■ Directions:
Recast the lines below as a Markdown table with two columns, Row (the row number) and Line (the line itself), leaving out blank lines. Keep the pictures out of your answer.

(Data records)
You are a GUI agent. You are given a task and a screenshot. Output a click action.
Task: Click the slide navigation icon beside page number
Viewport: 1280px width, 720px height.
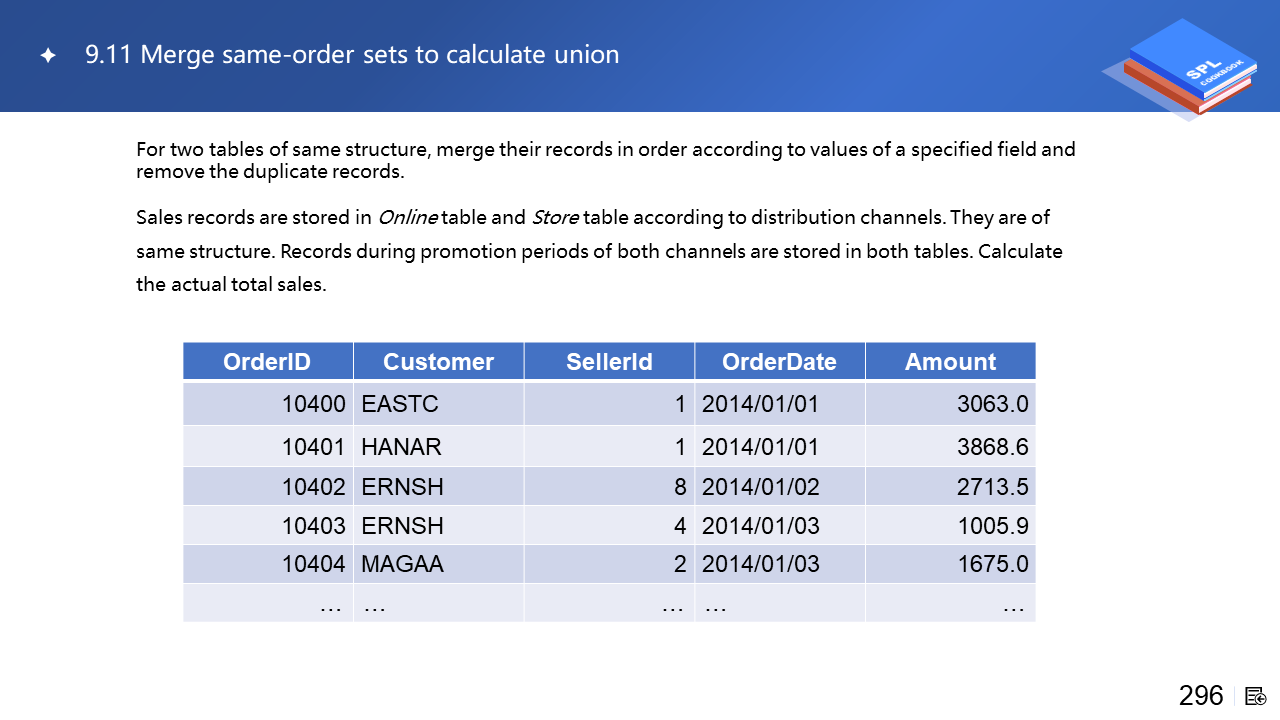click(1256, 696)
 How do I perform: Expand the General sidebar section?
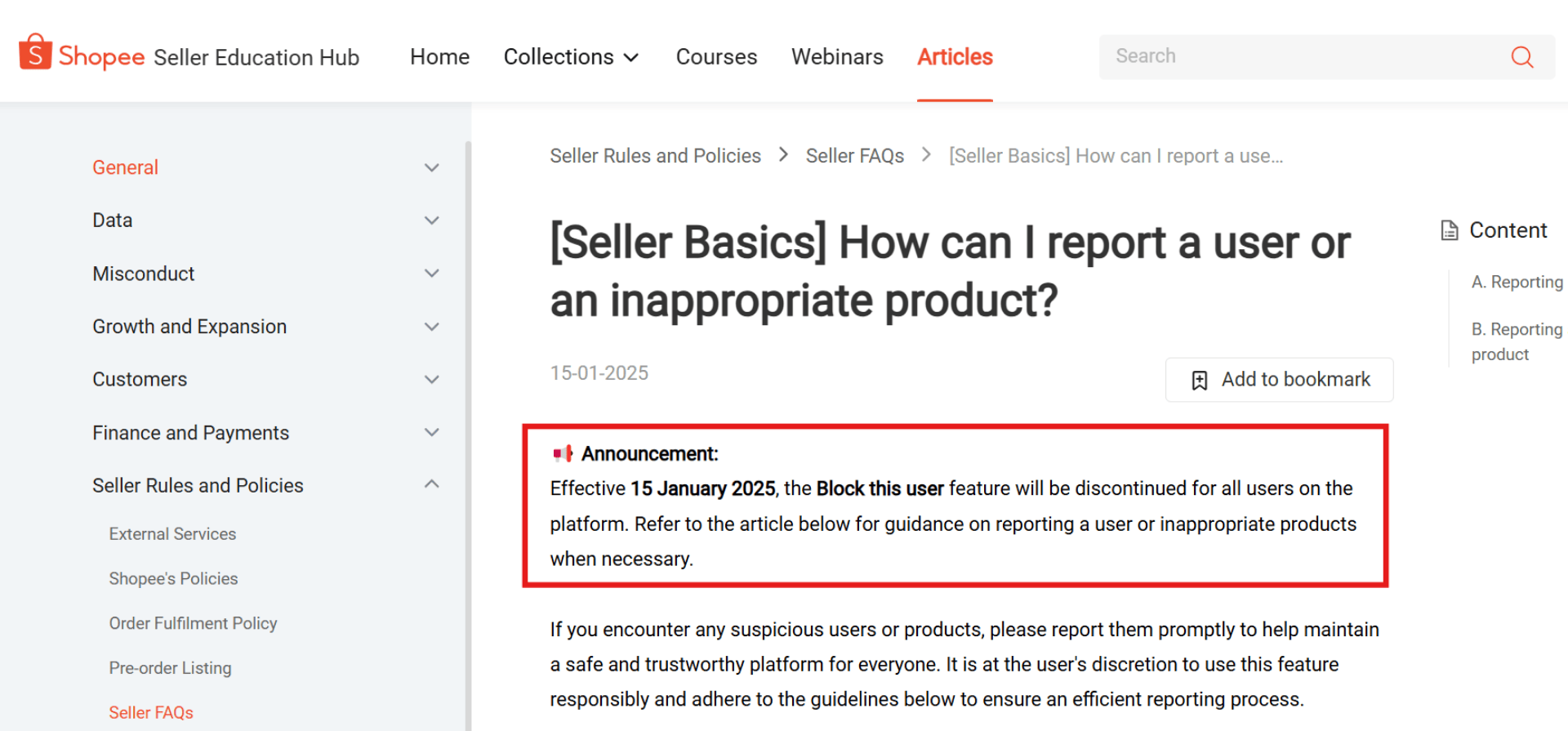pos(431,167)
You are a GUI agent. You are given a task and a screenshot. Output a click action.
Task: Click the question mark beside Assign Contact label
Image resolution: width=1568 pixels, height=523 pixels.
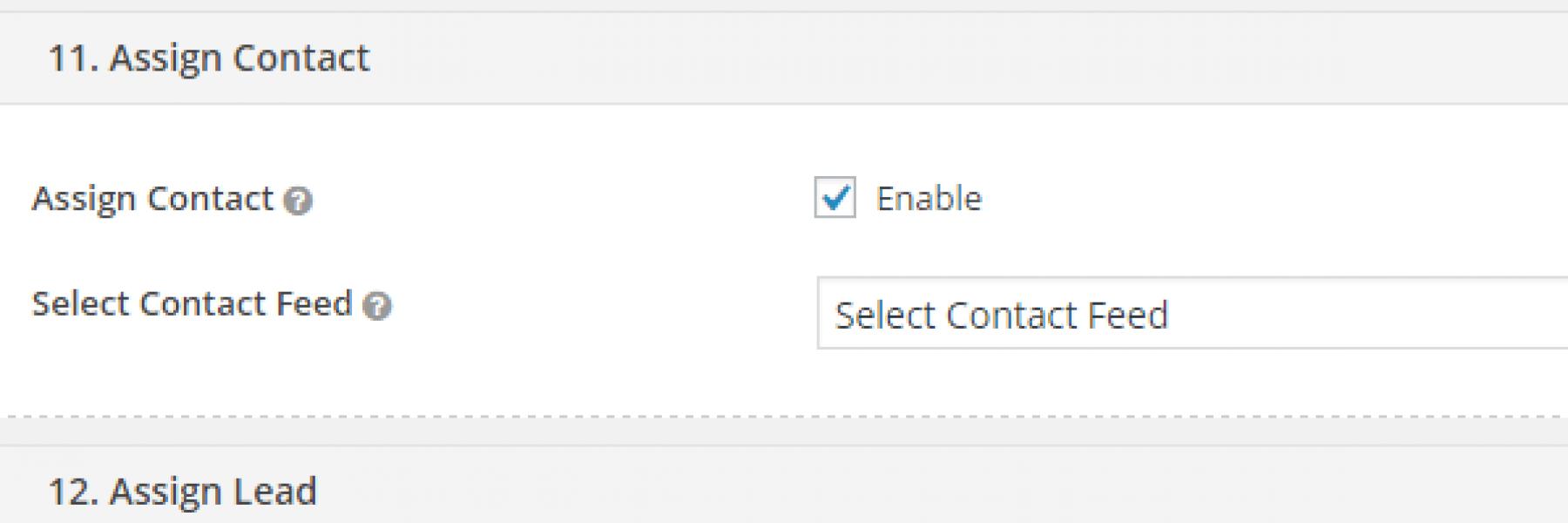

■ Complete answer:
| Row | Line |
|---|---|
| 1 | You are a GUI agent. You are given a task and a screenshot. Output a click action. |
| 2 | Task: Click the slide navigation icon beside page number |
| 3 | Viewport: 1280px width, 720px height. |
| 4 | click(1256, 696) |
| 5 |  How do I perform: Expand the General sidebar section? |
| 6 | pos(431,167) |
| 7 | You are a GUI agent. You are given a task and a screenshot. Output a click action. |
| 8 | Task: Click the question mark beside Assign Contact label |
| 9 | Image resolution: width=1568 pixels, height=523 pixels. |